S. pyogenes tracks a linear trajectory from transient strep throat pharyngitis to rheumatic fever to often pediatric rheumatic heart disease. In this cardiac condition, the heart valves are damaged by not-so-innocuous RF, following that initial pharyngitis. A damaged valve doesn’t fully open or fully close. This may eventuate in congestive heart failure, in which the organ enlarges, and can’t pump out all its blood. Its usual onset occurs in children between 4 or 5 years old and the mid-teens. Their resulting heart disease can last for life.

Not Just Cardiology; Neurology Too

“Treating strep throat with penicillin, rather than ignoring it, is considered the best way to prevent those later cardiac complications,” Musser observed. “But S. pyogenes does not spare the nervous system. Primary symptoms of RF largely involve heart problems, but there can also be unusual choreaform movements, the molecular basis of which are unknown. These neurological contortions are thought due to human antibodies that cross-react with brain tissue.” This Sydenham chorea syndrome, as it’s called, may appear several months after a bout of RF. It features rapid, purposeless, nonrepetitive, involuntary bodily movements, facial grimaces and flailing limbs. These may last for months before gradually petering out.

“Everything that we do in my lab,” Musser pointed out, “has a high-throughput capability much like what most people find in biotech for sequencing, for proteomics, for liquid-handling robots. In many regards we make a small pharma situation here.

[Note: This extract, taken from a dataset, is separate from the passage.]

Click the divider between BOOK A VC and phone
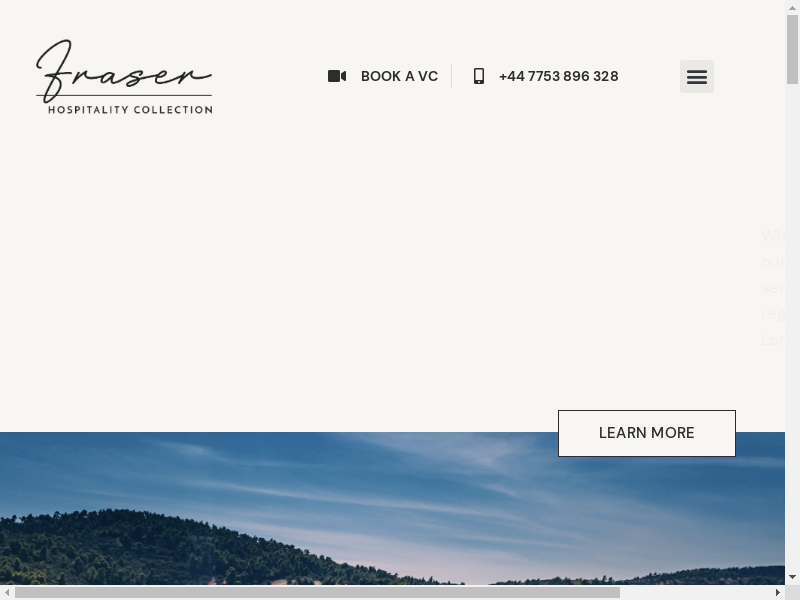Viewport: 800px width, 600px height. [452, 76]
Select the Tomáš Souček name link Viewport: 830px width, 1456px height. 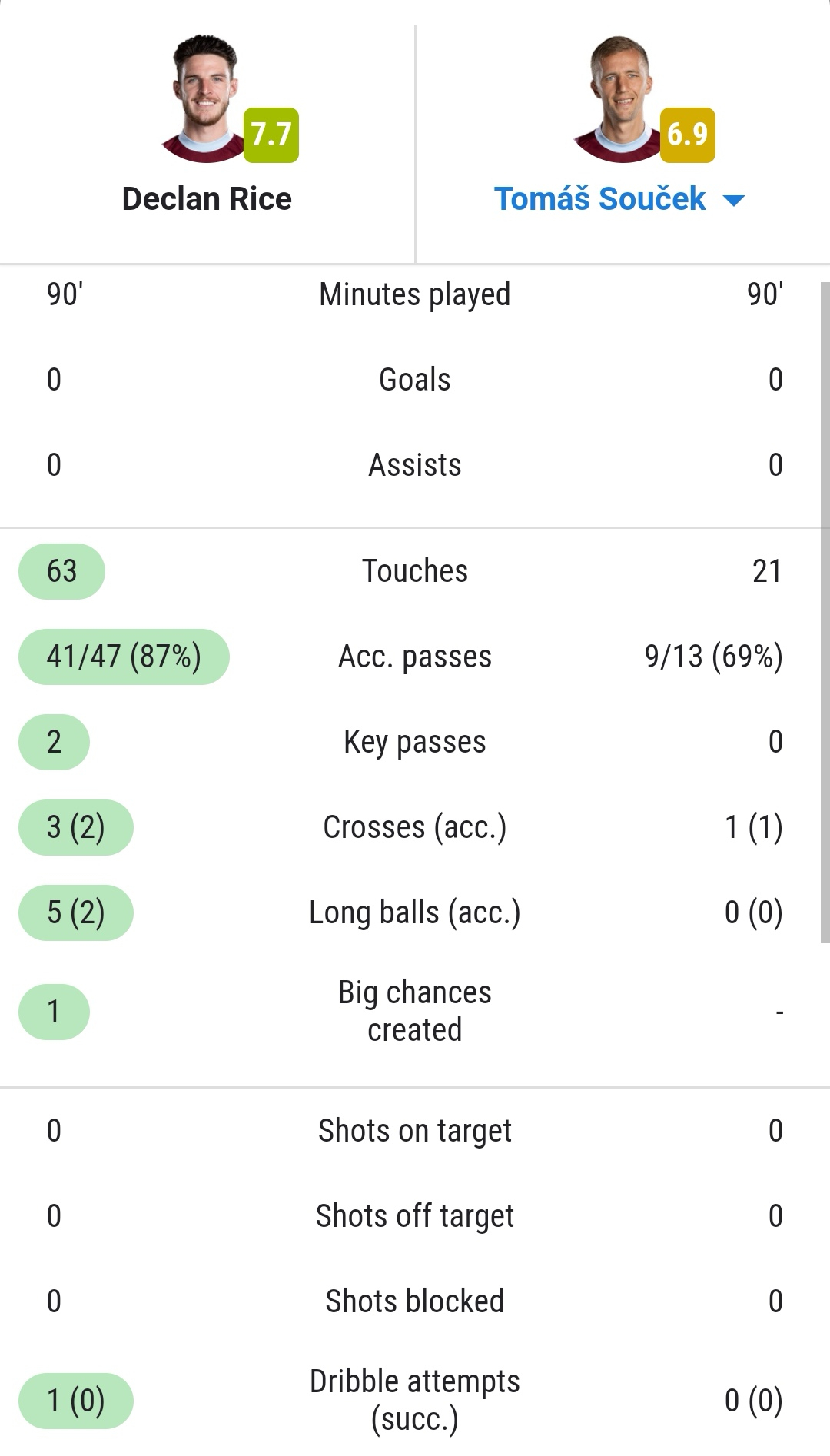[599, 199]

“One of the strategies against S. pyogenes that we’re pursuing in our laboratory,” Musser said, “is vaccine-related research. The group A strep makes its living,” he explained, “by expressing its extracellular proteins. We’re focusing on high-throughput characterization cloning, over-expression and purification of these potentially immunogenic proteins in mice and nonhuman macaque monkeys. We’re moving along quite rapidly, but vaccine-related research is a very slow process. It will be many years,” Musser concluded, “until any of the candidate vaccines that we’re interested in get into humans.”